Taken aback at his arrival, the rich man found his pot belly and again squeezed a wall of solid dumb fat.
‘What are you doing in the middle of the road at this hour; don’t those eyes of yours ever sleep?’
‘What are you doing riding your bicycle before the last rooster crows; don’t you ever rest?’
The tapper lifted his foot from the ground to the pedal, and the rich man quickly stretched an arm to restrain the left bicycle handle.
‘What troubles your soul so early in the morning?’ the tapper asked.
‘A calabash of palm wine, as it is, fresh from the palm tree.’
‘You don’t have any space left to pour the palm wine,’ said the wine tapper as he glanced at a pregnant belly. ‘You store all your riches in your belly, don’t you?’
It wasn’t the first time the chubby man had heard comments about his girth, and he was ready for a response.
‘You poor squirrel, when are you going to enjoy the sweat of your labor? Stop disturbing the neighborhood with that squeaking bicycle of yours. Look at you, wasted and wiry!’
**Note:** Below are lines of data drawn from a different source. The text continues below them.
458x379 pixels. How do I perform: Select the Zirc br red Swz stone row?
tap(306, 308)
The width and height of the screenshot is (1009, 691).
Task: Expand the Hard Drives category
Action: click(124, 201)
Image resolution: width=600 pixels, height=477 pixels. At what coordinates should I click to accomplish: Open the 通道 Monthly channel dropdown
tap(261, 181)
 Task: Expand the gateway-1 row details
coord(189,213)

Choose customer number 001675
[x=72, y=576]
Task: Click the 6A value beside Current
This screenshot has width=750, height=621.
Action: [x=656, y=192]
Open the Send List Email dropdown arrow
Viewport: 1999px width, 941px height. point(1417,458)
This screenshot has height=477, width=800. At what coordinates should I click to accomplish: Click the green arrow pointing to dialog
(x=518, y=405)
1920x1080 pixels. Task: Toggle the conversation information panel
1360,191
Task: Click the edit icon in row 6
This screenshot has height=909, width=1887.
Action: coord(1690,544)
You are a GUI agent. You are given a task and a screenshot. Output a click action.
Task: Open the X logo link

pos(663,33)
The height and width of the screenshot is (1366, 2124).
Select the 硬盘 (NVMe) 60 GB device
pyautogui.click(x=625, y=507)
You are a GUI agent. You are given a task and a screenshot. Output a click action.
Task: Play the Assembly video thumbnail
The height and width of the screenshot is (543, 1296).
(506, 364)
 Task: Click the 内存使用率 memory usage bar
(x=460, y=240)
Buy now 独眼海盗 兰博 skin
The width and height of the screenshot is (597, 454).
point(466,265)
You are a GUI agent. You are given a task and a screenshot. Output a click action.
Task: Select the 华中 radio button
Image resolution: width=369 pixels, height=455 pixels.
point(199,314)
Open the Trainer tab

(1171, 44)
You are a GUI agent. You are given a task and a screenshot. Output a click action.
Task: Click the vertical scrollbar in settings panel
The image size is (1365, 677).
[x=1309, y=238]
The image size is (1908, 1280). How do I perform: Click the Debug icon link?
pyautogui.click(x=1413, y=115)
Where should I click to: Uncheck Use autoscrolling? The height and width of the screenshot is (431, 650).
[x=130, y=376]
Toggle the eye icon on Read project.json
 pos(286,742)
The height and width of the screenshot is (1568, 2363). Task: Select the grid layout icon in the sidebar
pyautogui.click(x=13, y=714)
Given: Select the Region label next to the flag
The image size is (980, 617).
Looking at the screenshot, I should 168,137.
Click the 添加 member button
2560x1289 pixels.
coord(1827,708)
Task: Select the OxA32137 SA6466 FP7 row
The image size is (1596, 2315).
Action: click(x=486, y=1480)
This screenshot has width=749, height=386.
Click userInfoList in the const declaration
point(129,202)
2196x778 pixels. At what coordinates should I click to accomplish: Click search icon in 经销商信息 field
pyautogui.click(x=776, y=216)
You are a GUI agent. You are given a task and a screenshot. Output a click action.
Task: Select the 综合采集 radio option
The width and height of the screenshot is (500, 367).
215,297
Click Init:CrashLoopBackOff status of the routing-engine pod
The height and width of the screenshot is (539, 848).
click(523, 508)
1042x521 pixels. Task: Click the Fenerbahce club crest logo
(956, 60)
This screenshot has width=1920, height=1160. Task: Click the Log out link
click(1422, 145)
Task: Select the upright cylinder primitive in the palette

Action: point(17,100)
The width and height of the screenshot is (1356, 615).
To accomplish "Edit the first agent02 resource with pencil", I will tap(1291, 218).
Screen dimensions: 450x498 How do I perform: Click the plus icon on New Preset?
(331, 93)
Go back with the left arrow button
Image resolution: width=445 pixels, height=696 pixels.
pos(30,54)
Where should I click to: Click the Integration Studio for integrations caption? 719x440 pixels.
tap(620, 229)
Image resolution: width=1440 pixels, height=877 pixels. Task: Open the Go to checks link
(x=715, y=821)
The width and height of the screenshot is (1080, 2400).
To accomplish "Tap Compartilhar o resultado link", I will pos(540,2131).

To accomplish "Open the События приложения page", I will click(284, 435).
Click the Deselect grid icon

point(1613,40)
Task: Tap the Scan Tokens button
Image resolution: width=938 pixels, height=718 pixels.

Fighting before climbing a palm tree is always a bad omen, and Ferdinand was quick to stop an escalation. He pried the bicycle handle away from the rich man’s grip and actually began to pedal, to get away.
‘Don’t forget,’ cried the rich man. ‘My fresh calabash of palm wine!’
‘Vultures are circling overhead,’ the palm wine tapper responded, ‘waiting on you to either throw up or expel the contents of your belly.’
‘May you fall head first from the palm tree!’ screamed the fat man as he walked back to his house.
Later that morning, just before the sun had begun to reach the village, at a makeshift breakfast table in a backyard, six roasted yams were set on a flat plate. Beside the yams was a worn-out white metal bowl which contained a mixture of pepper, palm oil and salt.
In a low wooden chair beside the breakfast table, the rich man sat crouched over the roasted yams. He still wore his folded wrapper. As he shifted his trunk sideways, the chair squeaked like a dead tree falling.
A yard away, the servant who set up the breakfast stood like a statue ready to take more orders.
‘Palm wine – Ferdinand?’ The rich man remembered, not knowing if the words came out of his lips. ‘Did the palm wine get here yet? Has Ferdinand got back?’ he began to fume at the servant.
‘Sir… ‘ the servant said, and then hesitated for a few seconds while he listened to the various village sounds.
Stretching out his right ear like a rubber band, he declared, ‘I hear the bicycle of the man who taps the palm tree.’